- [Exercice proposé 1]:
Dans les enregistrements, recopiez à l'identique les lignes comprises entre celle qui contient « You are a GUI » et celle qui contient « The height and », ces deux lignes incluses.

Animisme & Chamanisme # 5 : le shintoïsme
10 sept. 2014Le shintoïsme ou shinto signifie littéralement « la Voie des Dieux » ou « la Voie du Divin ». C’est la plus ancienne religion du Japon, liée à sa mythologie, qui mélange des éléments polythéistes et animistes.
Le Kojiki (Chroniques des faits anciens) et le Nihonshoki (Chroniques du Japon) sont deux livres compilant les récits mythologiques nippons ainsi que de nombreuses légendes.
L’ESSENCE DU SHINTO
Présentation de l’essence du shinto et de ses différents aspects spirituels
Dans l’esprit des Japonais, le sanctuaire shinto est un lieu où ils se rendent à l’occasion de fêtes saisonnières, offrent des prières, vénèrent les kamis et se soumettent aux rites de passages dits « shichigo-san » (7-5-3). Tout enfant japonais âgé de 3,5 ou 7 ans, est conduit au sanctuaire shinto pour une cérémonie rituelle.
Les sanctuaires de l’époque moderne répondent à un grand nombre de besoins individuels ou collectifs. Cela reflète la dimension spirituelle de la vie quotidienne qui sous-tend tous les aspects de l’expérience humaine. Cette union entre le sacré et le profane est un trait spécifique du shinto.
Le Shintoïsme est essentiellement polythéiste, dont le concept majeur est le caractère sacré de la nature. Le profond respect qui en découle, définit la place de l’Homme dans l’univers : être un élément du grand tout. Ainsi, un cours d’eau, un astre, un personnage charismatique, une simple pierre ou même des notions abstraites comme la fertilité, peuvent être considérés comme des divinités.
L’essence du shinto se trouve dans notre relation et notre interdépendance avec les kamis. Le shinto est le chemin à travers lequel, l’être humain essaye de se réaliser pleinement en faisant l’acquisition des nobles caractéristiques des kamis. Afin de pouvoir suivre cette voie, il est indispensable de savoir se mettre en accord avec les kamis, attitude qui constitue l’essence même du shinto.
Aujourd’hui, nos sociétés matérialistes ne nous permettent pas de pouvoir exprimer un monde invisible et le domaine de l’esprit n’est pas toujours bien reçu. Le Shinto possède cet aspect mystérieux.
Dans un monde dominé par le profit et l’argent, certains individus ressentent le besoin ou le désir de se reconnecter au monde spirituel. Le shinto présente un système de valeurs spirituelles évolué et organisé, capable de satisfaire les besoins humains fondamentaux.
Dans cette optique, le « koshintô » (shinto originel des temps anciens) revêt une importance particulière. Le « koshintô » encourage chaque personne à s’entraîner mentalement et spirituellement, de manière individuelle, afin d’améliorer son propre caractère.
Grâce au « koshintô », il est possible d’acquérir une méthode d’entraînement systématique, transmise depuis un lointain passé. Il permet d’aller sous la surface du rituel, de comprendre ce qu’est réellement le shinto et d’être touché par la lumière spirituelle des kamis.

- [Enregistrements listés]:
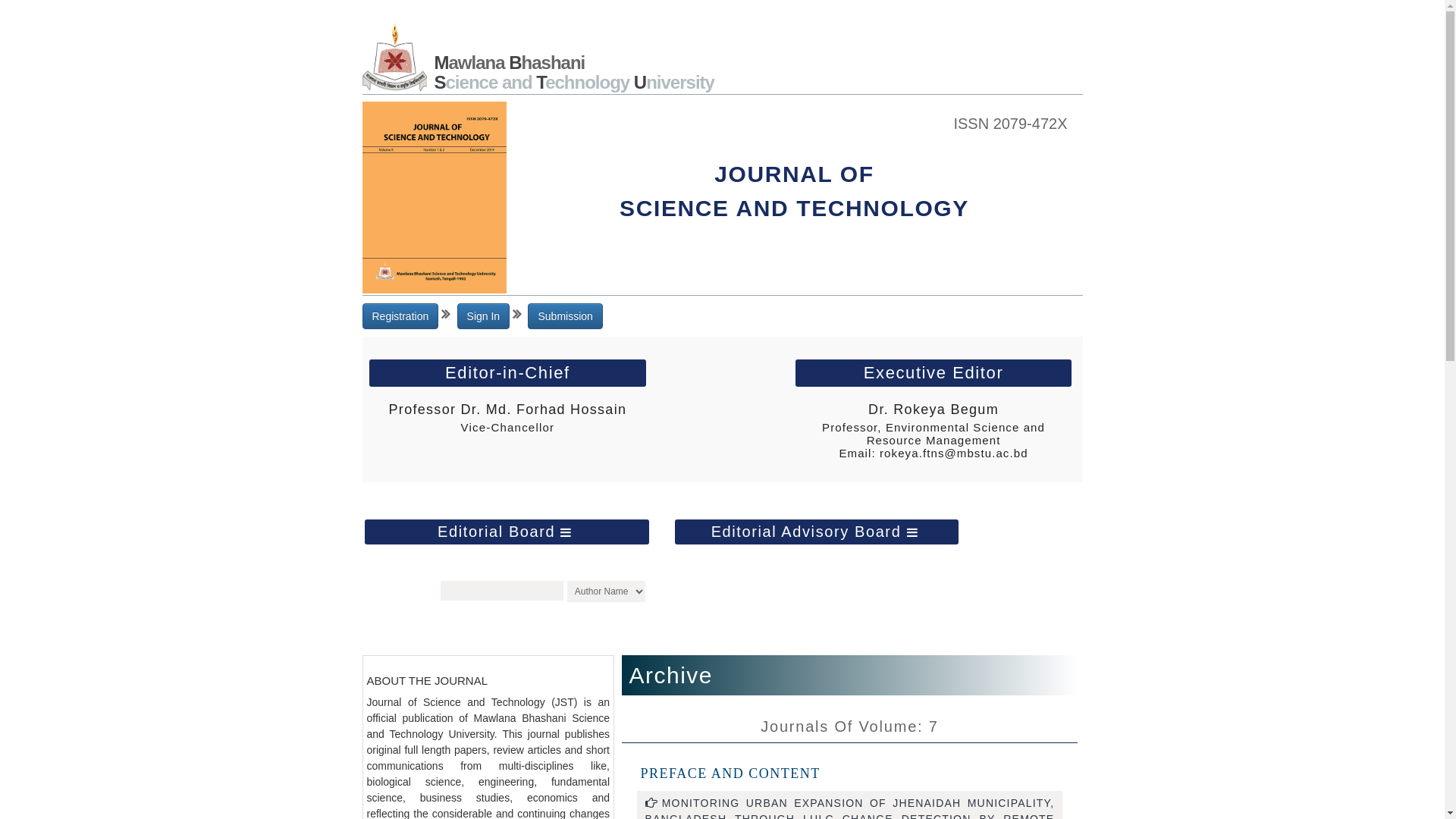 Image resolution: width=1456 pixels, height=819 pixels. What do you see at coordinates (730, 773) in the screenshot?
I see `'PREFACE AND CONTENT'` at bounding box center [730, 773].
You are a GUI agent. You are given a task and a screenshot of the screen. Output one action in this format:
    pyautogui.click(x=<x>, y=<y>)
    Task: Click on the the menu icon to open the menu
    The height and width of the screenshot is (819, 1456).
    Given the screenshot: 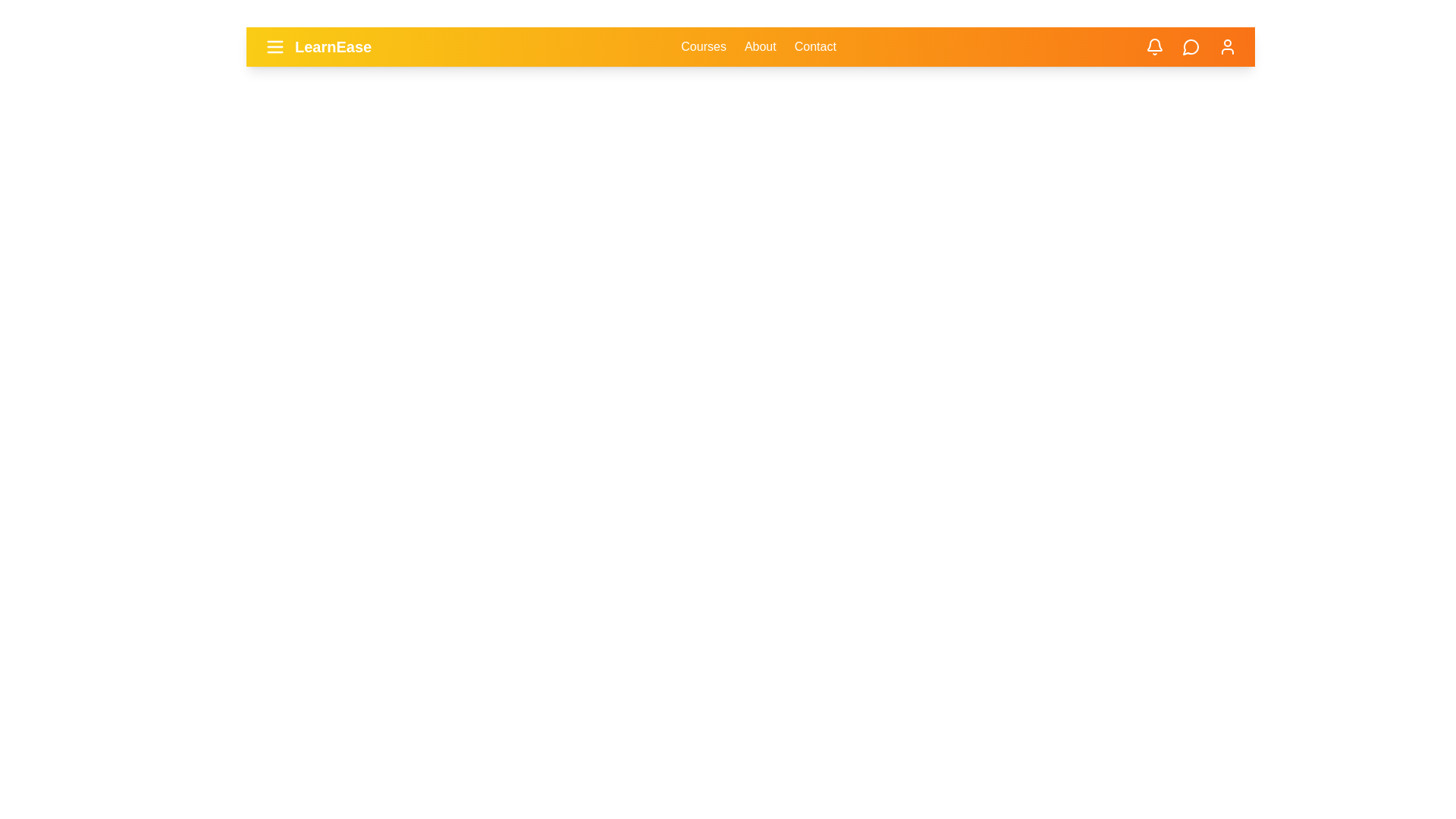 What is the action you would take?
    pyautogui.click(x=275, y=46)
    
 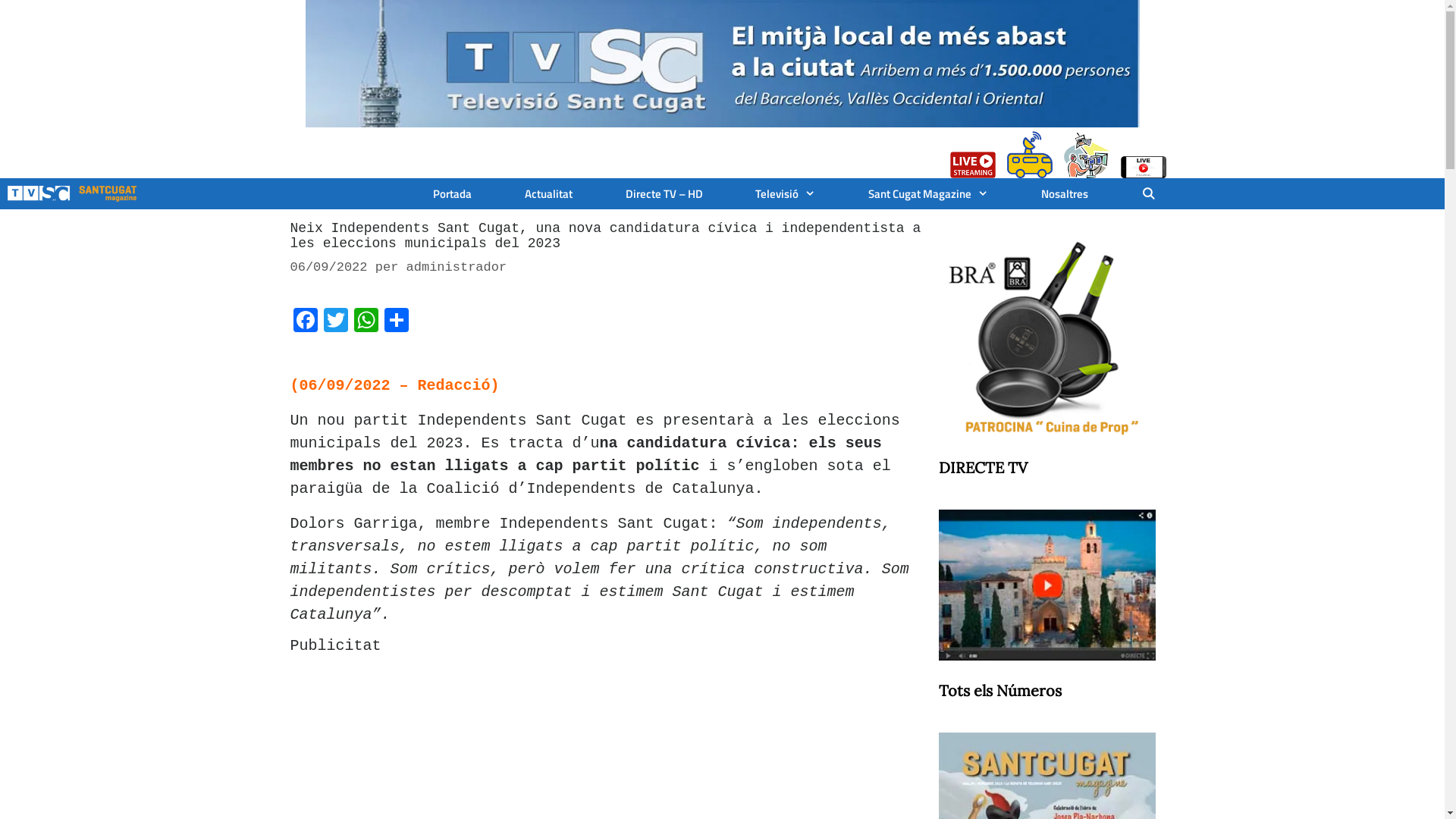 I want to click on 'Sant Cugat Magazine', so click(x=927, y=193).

- [Exercice proposé 2]:
D'après le texte sur le shintoïsme, que signifie littéralement le mot « shinto » ?

- [Réponse rédigée 1]:
You are a GUI agent. You are given a task and a screenshot of the screen. Output one action in this format:
    pyautogui.click(x=<x>, y=<y>)
    Task: Click on the the menu icon to open the menu
    The height and width of the screenshot is (819, 1456).

- [Réponse rédigée 2]:
Il signifie littéralement « la Voie des Dieux » ou « la Voie du Divin ».